Written problem A
Format the listing lines between the line holding "Where should I" and the line holding "pyautogui.click(x=466, y=88)", inclusive, as a JSON list of strings with one string per line, leaving out blank lines and the pictures.

Quoted text
** begin **
Feminae: Medieval Women and Gender Index


  • Title: Mermaid (detail) (Image #1) from Neptune (Image #2)
  • Creator: Testard, Robinet, illuminator
  • Description:

    In this image detail, a mermaid blows a trumpet while holding a stringed instrument. She embodies an ideal beauty with small breasts, white skin and a high forehead. Her long blonde hair emphasizes this perfection, but beneath her waist the fins and double tail mark her as a creature of the sea. In the full manuscript image, the mermaid is part of the entourage celebrating Neptune as he creates the horse. In Classical mythology Neptune and Athena each created a gift for the city of Athens in a competition to become the civic deity. Neptune's gift of the horse was bested by Athena's present of the olive tree.

    This illustration of Neptune appears in the text Le Livre des échecs amoureux moralisés written by Évrart de Conty (d. 1405), a physician at the court of King Charles V. Earlier, Évrart had composed the poem Les Eschés amoureux and then thirty years later wrote a prose account, incorporating a moral commentary, with both texts depending heavily on the Roman de la Rose for content and form. The newer work had specific didactic intentions: to teach a young prince how to govern well and, at the same time, how to behave when in love. The stories and images of the Classical gods provided examples to emulate and behaviors that the young reader should avoid. For example, the tritons accompanying Neptune are equated with flatterers:

    "The fish tuning and trumpeting around Neptune to do him honor
    and keep him company signify to us the flatterers of the world
    and the great blabbers, who ordinarily use futile, vain words,
    and are often enough found everywhere, and especially in the
    courts of great lords."

    This copy of the text was made between 1496 and 1498 for Louise of Savoy, Countess of Angoulême and mother of King Francis I, for the use of her son. The illustrations were painted by Robinet Testard, an artist who served the Angoulême family, a branch of the French royal family. His work is notable for bright colors and strong lines with a highly developed attention to decorative details. Charles d' Angoulême and his countess, Louise, commissioned Testard for works in which he created new visions of allegorical and symbolic meaning. None of Testard's manuscript illustrations are signed or dated, requiring that his works be identified by attribution, along with some associated documents.

    The mermaid is a common figure in later medieval art, where she often stood for worldly pleasures or lust. These negative connotations were further reinforced by the association with sirens, half-bird women, known from Greek and Roman mythology, to pose a danger because of their seductive songs. In Testard's image, the mermaid is playing music; but, in this case, she poses no danger to sailors. She also does not carry the common attributes of comb and mirror, signifiers of lust or vanity, but her bare breasts and delicate features invite the viewer's gaze to linger.
** end **
Input rows
** begin **
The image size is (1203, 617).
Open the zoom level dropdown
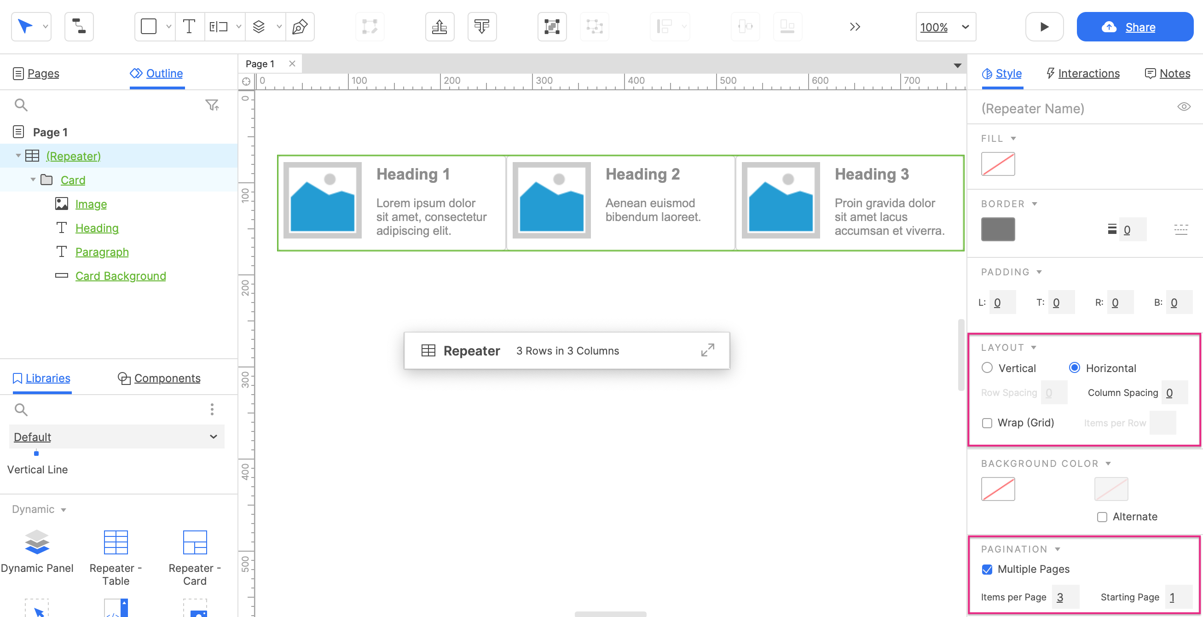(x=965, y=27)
** end **
** begin **
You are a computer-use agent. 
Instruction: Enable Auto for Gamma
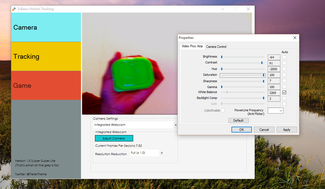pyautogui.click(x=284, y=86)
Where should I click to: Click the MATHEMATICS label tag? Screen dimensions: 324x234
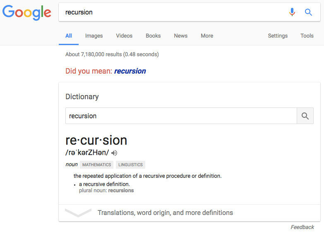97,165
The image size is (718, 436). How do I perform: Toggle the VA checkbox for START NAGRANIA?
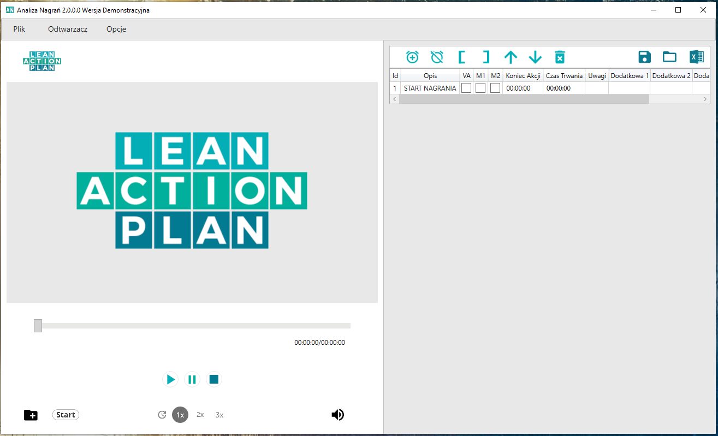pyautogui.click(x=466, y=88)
** end **
** begin **
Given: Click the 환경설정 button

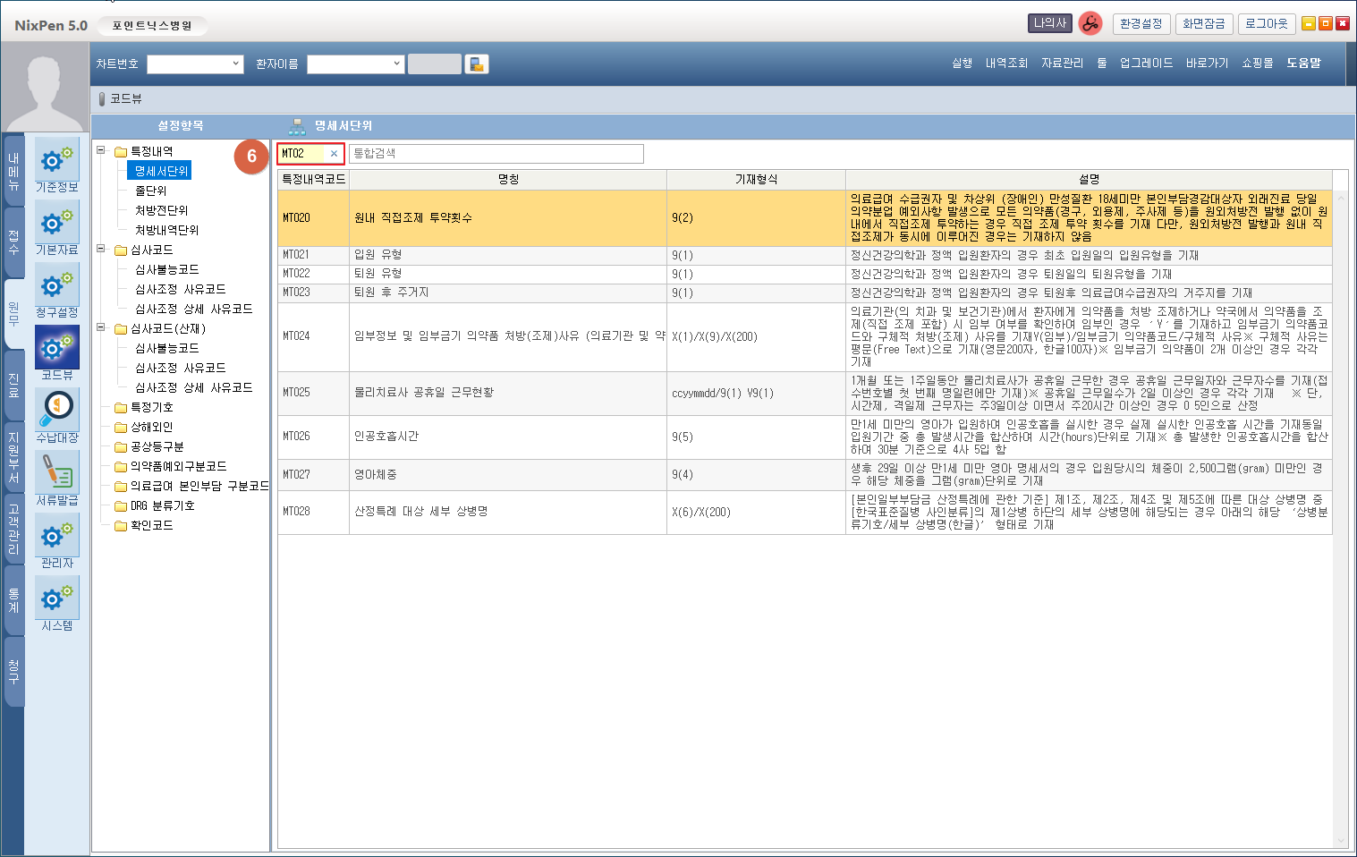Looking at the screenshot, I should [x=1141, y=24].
** end **
Written problem B
Decide whether each statement below agrees with the text about the mermaid illustration, answering yes or no and quoting the words from the text that settle it: (i) The illustrations were painted by Robinet Testard. (ii) In Testard's image the mermaid carries a comb and mirror. (iii) Neptune's gift of the horse won the competition for Athens.

Final result A
[
  "Where should I click to: Click the MATHEMATICS label tag? Screen dimensions: 324x234",
  "97,165",
  "The image size is (718, 436). How do I perform: Toggle the VA checkbox for START NAGRANIA?",
  "pyautogui.click(x=466, y=88)"
]

Final result B
(i) Yes: "The illustrations were painted by Robinet Testard"
(ii) No: "She also does not carry the common attributes of comb and mirror"
(iii) No: "Neptune's gift of the horse was bested by Athena's present of the olive tree."